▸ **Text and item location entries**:
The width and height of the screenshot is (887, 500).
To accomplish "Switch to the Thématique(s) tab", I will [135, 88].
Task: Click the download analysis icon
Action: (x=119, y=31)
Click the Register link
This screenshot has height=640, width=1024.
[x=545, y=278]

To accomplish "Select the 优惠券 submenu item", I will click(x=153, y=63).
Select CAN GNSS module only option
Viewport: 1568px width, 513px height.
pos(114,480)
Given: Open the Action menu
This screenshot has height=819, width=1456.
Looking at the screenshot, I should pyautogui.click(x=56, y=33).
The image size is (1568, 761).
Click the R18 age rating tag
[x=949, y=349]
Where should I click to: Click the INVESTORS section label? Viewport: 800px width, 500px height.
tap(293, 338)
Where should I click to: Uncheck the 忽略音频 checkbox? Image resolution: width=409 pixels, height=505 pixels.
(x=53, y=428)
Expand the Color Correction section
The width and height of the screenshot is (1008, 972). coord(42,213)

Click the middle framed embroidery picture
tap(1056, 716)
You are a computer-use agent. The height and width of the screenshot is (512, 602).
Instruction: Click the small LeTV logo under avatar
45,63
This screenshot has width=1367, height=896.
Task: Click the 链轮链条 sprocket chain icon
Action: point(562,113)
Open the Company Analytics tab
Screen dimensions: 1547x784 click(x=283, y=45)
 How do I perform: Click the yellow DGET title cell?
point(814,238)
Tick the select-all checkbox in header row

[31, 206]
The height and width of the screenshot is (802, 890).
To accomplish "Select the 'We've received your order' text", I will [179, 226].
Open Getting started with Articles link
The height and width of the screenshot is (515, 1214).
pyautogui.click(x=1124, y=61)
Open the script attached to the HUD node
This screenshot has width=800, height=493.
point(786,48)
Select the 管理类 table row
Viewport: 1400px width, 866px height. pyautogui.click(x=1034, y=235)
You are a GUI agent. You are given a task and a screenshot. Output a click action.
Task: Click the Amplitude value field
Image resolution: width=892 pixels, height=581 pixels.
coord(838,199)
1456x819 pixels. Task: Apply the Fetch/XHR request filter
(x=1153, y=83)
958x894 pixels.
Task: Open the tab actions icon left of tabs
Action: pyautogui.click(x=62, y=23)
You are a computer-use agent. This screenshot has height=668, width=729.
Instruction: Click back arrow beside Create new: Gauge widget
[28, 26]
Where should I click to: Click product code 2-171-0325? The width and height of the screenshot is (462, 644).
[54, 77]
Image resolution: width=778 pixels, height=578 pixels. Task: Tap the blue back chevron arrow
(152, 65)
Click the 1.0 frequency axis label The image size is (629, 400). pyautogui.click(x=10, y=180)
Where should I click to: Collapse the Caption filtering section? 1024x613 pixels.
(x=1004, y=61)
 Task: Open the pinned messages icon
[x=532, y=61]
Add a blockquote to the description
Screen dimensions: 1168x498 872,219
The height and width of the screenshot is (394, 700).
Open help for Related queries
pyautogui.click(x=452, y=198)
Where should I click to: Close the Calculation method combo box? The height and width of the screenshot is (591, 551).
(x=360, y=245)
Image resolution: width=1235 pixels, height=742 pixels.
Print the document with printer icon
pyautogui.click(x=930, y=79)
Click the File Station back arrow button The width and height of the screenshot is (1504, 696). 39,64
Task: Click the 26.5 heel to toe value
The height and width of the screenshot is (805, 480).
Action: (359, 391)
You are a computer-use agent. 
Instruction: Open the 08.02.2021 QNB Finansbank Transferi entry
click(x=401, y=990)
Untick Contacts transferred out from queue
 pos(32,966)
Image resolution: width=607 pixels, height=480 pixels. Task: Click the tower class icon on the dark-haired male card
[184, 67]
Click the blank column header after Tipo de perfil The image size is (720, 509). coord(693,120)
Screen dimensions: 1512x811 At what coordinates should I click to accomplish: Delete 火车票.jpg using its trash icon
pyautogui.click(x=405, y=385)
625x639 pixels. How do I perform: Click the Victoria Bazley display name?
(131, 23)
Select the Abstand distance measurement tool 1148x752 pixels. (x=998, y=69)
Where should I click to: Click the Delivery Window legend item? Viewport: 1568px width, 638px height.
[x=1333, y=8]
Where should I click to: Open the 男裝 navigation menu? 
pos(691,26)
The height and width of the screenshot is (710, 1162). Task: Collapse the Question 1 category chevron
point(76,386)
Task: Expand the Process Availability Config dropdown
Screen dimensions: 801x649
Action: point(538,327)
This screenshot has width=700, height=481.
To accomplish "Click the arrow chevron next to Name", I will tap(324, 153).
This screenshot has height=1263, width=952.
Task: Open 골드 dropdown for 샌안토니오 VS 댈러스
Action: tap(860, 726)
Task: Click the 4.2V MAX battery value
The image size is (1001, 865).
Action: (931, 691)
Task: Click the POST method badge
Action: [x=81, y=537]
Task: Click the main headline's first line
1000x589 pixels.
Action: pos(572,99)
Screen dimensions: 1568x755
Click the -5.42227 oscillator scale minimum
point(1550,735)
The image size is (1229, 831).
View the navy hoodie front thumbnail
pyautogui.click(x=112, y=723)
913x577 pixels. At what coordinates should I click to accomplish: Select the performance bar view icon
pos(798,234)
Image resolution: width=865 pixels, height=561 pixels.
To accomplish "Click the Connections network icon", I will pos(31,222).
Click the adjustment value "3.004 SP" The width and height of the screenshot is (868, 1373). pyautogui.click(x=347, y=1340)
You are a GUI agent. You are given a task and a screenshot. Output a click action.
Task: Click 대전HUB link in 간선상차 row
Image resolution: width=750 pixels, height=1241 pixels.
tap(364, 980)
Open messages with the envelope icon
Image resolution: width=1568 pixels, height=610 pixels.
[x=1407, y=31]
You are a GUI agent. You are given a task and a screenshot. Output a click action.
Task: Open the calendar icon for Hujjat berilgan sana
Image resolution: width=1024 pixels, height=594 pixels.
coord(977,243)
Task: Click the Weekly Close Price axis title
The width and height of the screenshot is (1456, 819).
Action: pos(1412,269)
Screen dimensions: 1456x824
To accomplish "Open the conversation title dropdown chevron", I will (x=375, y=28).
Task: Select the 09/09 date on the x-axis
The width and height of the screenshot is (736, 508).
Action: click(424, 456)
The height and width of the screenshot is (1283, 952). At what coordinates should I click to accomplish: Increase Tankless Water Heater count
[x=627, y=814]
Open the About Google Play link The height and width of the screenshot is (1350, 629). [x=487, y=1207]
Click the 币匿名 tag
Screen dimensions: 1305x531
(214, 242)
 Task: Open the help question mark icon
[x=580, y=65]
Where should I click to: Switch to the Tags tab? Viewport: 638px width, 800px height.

▸ **WORK TO DO**: Reproduce every line above, keeping each one unchanged.

▸ **WRITTEN ANSWER**:
The width and height of the screenshot is (887, 500).
To accomplish "Switch to the Thématique(s) tab", I will [135, 88].
Task: Click the download analysis icon
Action: (x=119, y=31)
Click the Register link
This screenshot has height=640, width=1024.
[x=545, y=278]

To accomplish "Select the 优惠券 submenu item", I will click(x=153, y=63).
Select CAN GNSS module only option
Viewport: 1568px width, 513px height.
pos(114,480)
Given: Open the Action menu
This screenshot has height=819, width=1456.
Looking at the screenshot, I should pyautogui.click(x=56, y=33).
The image size is (1568, 761).
Click the R18 age rating tag
[x=949, y=349]
Where should I click to: Click the INVESTORS section label? Viewport: 800px width, 500px height.
tap(293, 338)
Where should I click to: Uncheck the 忽略音频 checkbox? Image resolution: width=409 pixels, height=505 pixels.
(x=53, y=428)
Expand the Color Correction section
The width and height of the screenshot is (1008, 972). coord(42,213)

Click the middle framed embroidery picture
tap(1056, 716)
You are a computer-use agent. The height and width of the screenshot is (512, 602).
Instruction: Click the small LeTV logo under avatar
45,63
This screenshot has width=1367, height=896.
Task: Click the 链轮链条 sprocket chain icon
Action: point(562,113)
Open the Company Analytics tab
Screen dimensions: 1547x784 click(x=283, y=45)
 How do I perform: Click the yellow DGET title cell?
point(814,238)
Tick the select-all checkbox in header row

[31, 206]
The height and width of the screenshot is (802, 890).
To accomplish "Select the 'We've received your order' text", I will [179, 226].
Open Getting started with Articles link
The height and width of the screenshot is (515, 1214).
pyautogui.click(x=1124, y=61)
Open the script attached to the HUD node
This screenshot has width=800, height=493.
point(786,48)
Select the 管理类 table row
Viewport: 1400px width, 866px height. pyautogui.click(x=1034, y=235)
You are a GUI agent. You are given a task and a screenshot. Output a click action.
Task: Click the Amplitude value field
Image resolution: width=892 pixels, height=581 pixels.
coord(838,199)
1456x819 pixels. Task: Apply the Fetch/XHR request filter
(x=1153, y=83)
958x894 pixels.
Task: Open the tab actions icon left of tabs
Action: pyautogui.click(x=62, y=23)
You are a computer-use agent. This screenshot has height=668, width=729.
Instruction: Click back arrow beside Create new: Gauge widget
[28, 26]
Where should I click to: Click product code 2-171-0325? The width and height of the screenshot is (462, 644).
[54, 77]
Image resolution: width=778 pixels, height=578 pixels. Task: Tap the blue back chevron arrow
(152, 65)
Click the 1.0 frequency axis label The image size is (629, 400). pyautogui.click(x=10, y=180)
Where should I click to: Collapse the Caption filtering section? 1024x613 pixels.
(x=1004, y=61)
 Task: Open the pinned messages icon
[x=532, y=61]
Add a blockquote to the description
Screen dimensions: 1168x498 872,219
The height and width of the screenshot is (394, 700).
Open help for Related queries
pyautogui.click(x=452, y=198)
Where should I click to: Close the Calculation method combo box? The height and width of the screenshot is (591, 551).
(x=360, y=245)
Image resolution: width=1235 pixels, height=742 pixels.
Print the document with printer icon
pyautogui.click(x=930, y=79)
Click the File Station back arrow button The width and height of the screenshot is (1504, 696). 39,64
Task: Click the 26.5 heel to toe value
The height and width of the screenshot is (805, 480).
Action: (359, 391)
You are a computer-use agent. 
Instruction: Open the 08.02.2021 QNB Finansbank Transferi entry
click(x=401, y=990)
Untick Contacts transferred out from queue
 pos(32,966)
Image resolution: width=607 pixels, height=480 pixels. Task: Click the tower class icon on the dark-haired male card
[184, 67]
Click the blank column header after Tipo de perfil The image size is (720, 509). coord(693,120)
Screen dimensions: 1512x811 At what coordinates should I click to accomplish: Delete 火车票.jpg using its trash icon
pyautogui.click(x=405, y=385)
625x639 pixels. How do I perform: Click the Victoria Bazley display name?
(131, 23)
Select the Abstand distance measurement tool 1148x752 pixels. (x=998, y=69)
Where should I click to: Click the Delivery Window legend item? Viewport: 1568px width, 638px height.
[x=1333, y=8]
Where should I click to: Open the 男裝 navigation menu? 
pos(691,26)
The height and width of the screenshot is (710, 1162). Task: Collapse the Question 1 category chevron
point(76,386)
Task: Expand the Process Availability Config dropdown
Screen dimensions: 801x649
Action: point(538,327)
This screenshot has width=700, height=481.
To accomplish "Click the arrow chevron next to Name", I will tap(324, 153).
This screenshot has height=1263, width=952.
Task: Open 골드 dropdown for 샌안토니오 VS 댈러스
Action: tap(860, 726)
Task: Click the 4.2V MAX battery value
The image size is (1001, 865).
Action: (931, 691)
Task: Click the POST method badge
Action: [x=81, y=537]
Task: Click the main headline's first line
1000x589 pixels.
Action: pos(572,99)
Screen dimensions: 1568x755
Click the -5.42227 oscillator scale minimum
point(1550,735)
The image size is (1229, 831).
View the navy hoodie front thumbnail
pyautogui.click(x=112, y=723)
913x577 pixels. At what coordinates should I click to accomplish: Select the performance bar view icon
pos(798,234)
Image resolution: width=865 pixels, height=561 pixels.
To accomplish "Click the Connections network icon", I will pos(31,222).
Click the adjustment value "3.004 SP" The width and height of the screenshot is (868, 1373). pyautogui.click(x=347, y=1340)
You are a GUI agent. You are given a task and a screenshot. Output a click action.
Task: Click 대전HUB link in 간선상차 row
Image resolution: width=750 pixels, height=1241 pixels.
tap(364, 980)
Open messages with the envelope icon
Image resolution: width=1568 pixels, height=610 pixels.
[x=1407, y=31]
You are a GUI agent. You are given a task and a screenshot. Output a click action.
Task: Open the calendar icon for Hujjat berilgan sana
Image resolution: width=1024 pixels, height=594 pixels.
coord(977,243)
Task: Click the Weekly Close Price axis title
The width and height of the screenshot is (1456, 819).
Action: pos(1412,269)
Screen dimensions: 1456x824
To accomplish "Open the conversation title dropdown chevron", I will (x=375, y=28).
Task: Select the 09/09 date on the x-axis
The width and height of the screenshot is (736, 508).
Action: click(424, 456)
The height and width of the screenshot is (1283, 952). At what coordinates should I click to accomplish: Increase Tankless Water Heater count
[x=627, y=814]
Open the About Google Play link The height and width of the screenshot is (1350, 629). [x=487, y=1207]
Click the 币匿名 tag
Screen dimensions: 1305x531
(214, 242)
 Task: Open the help question mark icon
[x=580, y=65]
Where should I click to: Switch to the Tags tab? Viewport: 638px width, 800px height.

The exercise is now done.